Methods: A total of 184 consecutive de novo nodal DLBCL patients who underwent baseline positron emission tomography/computed tomography (PET/CT) were included in this study. Kaplan-Meier estimates were generated to evaluate the clinical, biological, and PET/CT parameters' prognostic value. The Cox proportional hazards model was performed to examine the potential independent predictors for progression-free survival (PFS) and overall survival (OS).
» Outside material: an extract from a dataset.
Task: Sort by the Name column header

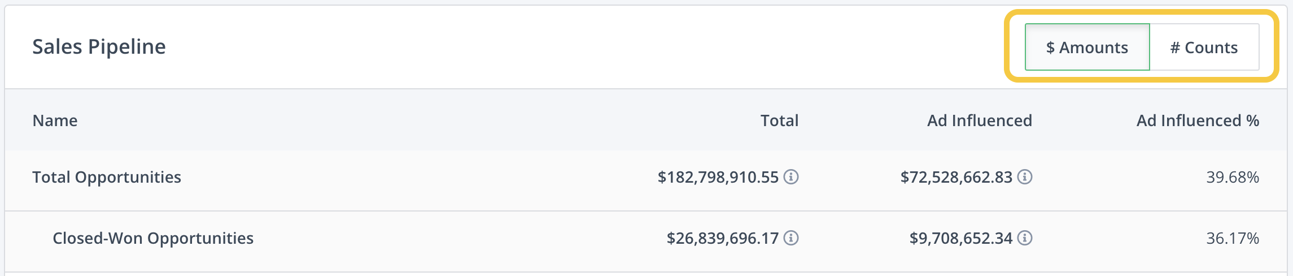Action: (55, 120)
Results: With a median follow-up of 35 months, the 3-year PFS and OS were 65.2% and 73.0%, respectively. In univariate analysis, total lesion glycolysis (TLG), cell-of-origin subtypes, and NCCN-IPI were both PFS and OS predictors. High TLG (≥1,852), non-germinal center B (non-GCB), as well as high NCCN-IPI (≥4), were shown to be independently significantly associated with inferior PFS and OS after multivariate analysis. Based on the number of risk factors (high TLG, non-GCB, and high NCCN-IPI), a revised risk model was designed, and the participants were divided into four risk groups with very different outcomes, in which the PFS rates were 89.7%, 66.2%, 51.7%, and 26.7% (χ²=30.179, P<0.001), and OS rates were 93.1%, 73.8%, 56.7%, and 43.3%, respectively (χ²=23.649, P<0.001), respectively. Compared with the NCCN-IPI alone, the revised risk model showed a stronger ability to reveal further discrimination among subgroups, especially for participants with very unfavorable survival outcomes (PFS: χ²=9.963, P=0.002; OS: χ²=4.166, P=0.041, respectively).
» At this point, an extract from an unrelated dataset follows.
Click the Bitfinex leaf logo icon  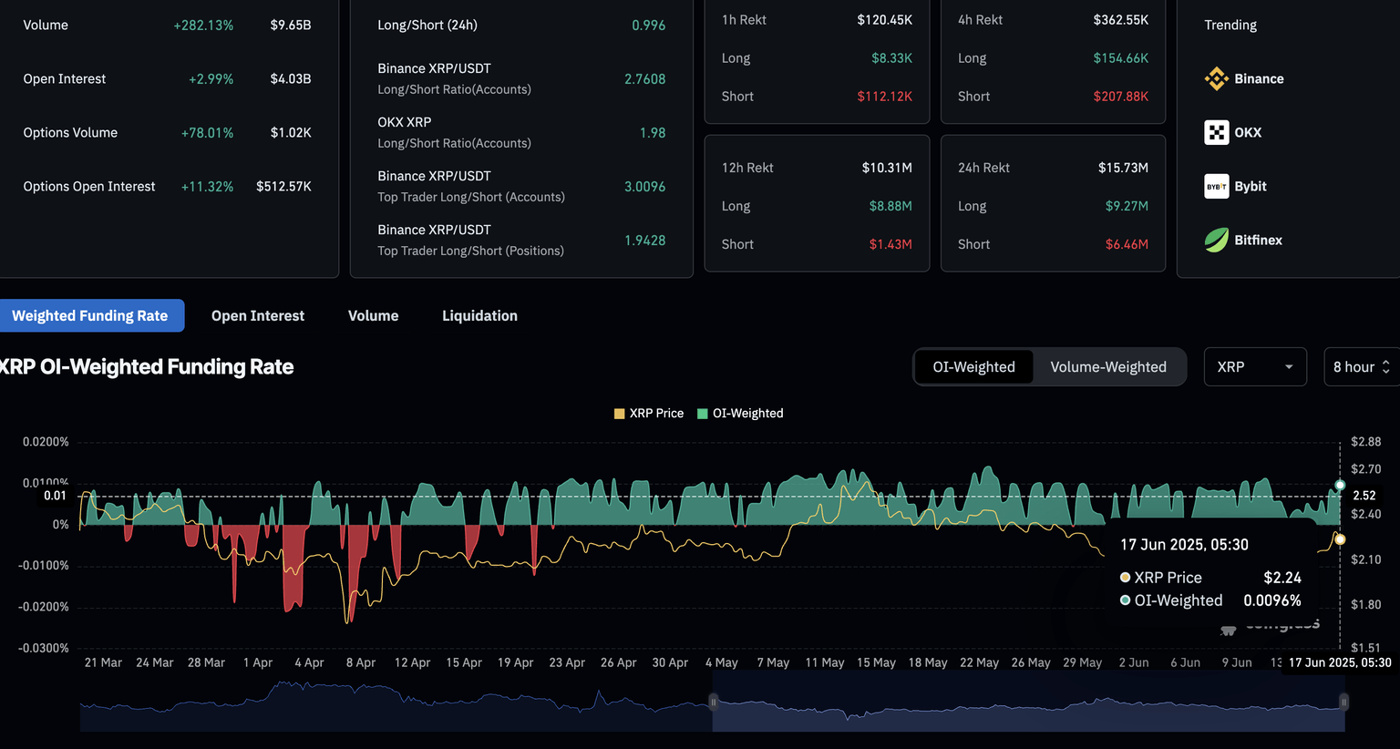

Conclusions: The TLG, cell-of-origin subtypes, and NCCN-IPI are independent prognostic survival factors in DLBCL patients. Moreover, the revised risk model composed of the number of risk factors (high TLG, non-GCB, and high NCCN-IPI) can stratify patients better than the NCCN-IPI, especially for patients at high risk, which suggests its potential integration into decision making for personalized medicine.

Keywords: National Comprehensive Cancer Network International Prognostic Index (NCCN-IPI); Total lesion glycolysis (TLG); cell-of-origin; diffuse large B-cell lymphoma (DLBCL); prognosis.

Figure 1

Flow chart of participant selection.

Figure 2

Kaplan-Meier curves for PFS and OS based on TLG (<1,852 vs. ≥1,852), cell of origin and NCCN-IPI. (A,B) PFS (A) and OS (B) estimated using TLG; (C,D) PFS (C), and OS (D) estimated using the cell of origin; (E,F) PFS (E) and OS (F) estimated using the NCCN-IPI. PFS, progression-free survival; OS, overall survival; TLG, total lesion glycolysis; NCCN-IPI, National Comprehensive Cancer Network International Prognostic Index.

Figure 3

Revised risk model based on TLG, cell of origin and NCCN-IPI. (A) Illustration of the revised risk model using maximal intensity projection on ¹⁸F-FDG PET images. (B) Illustration participant distribution between the NCCN-IPI and the revised risk model. (C,D) Kaplan-Meier curves for PFS (C) and OS (D) in all participants estimated using NCCN-IPI. (E,F) Kaplan-Meier curves for PFS (E) and OS (F) estimated using the revised risk model. TLG, total lesion glycolysis; NCCN-IPI, National Comprehensive Cancer Network International Prognostic Index; ¹⁸F-FDG, fluorine-18-fluorodeoxyglucose; PFS, progression-free survival; OS, overall survival.

Figure 4

Kaplan-Meier curves for PFS and OS with the revised risk model in relation to age subgroups (≤60 and >60 years old). (A,B) PFS (A) and OS (B) in relation to the ≤60 years old group; (C,D) PFS (C) and OS (D) in relation to the >60 years old group. PFS, progression-free survival; OS, overall survival.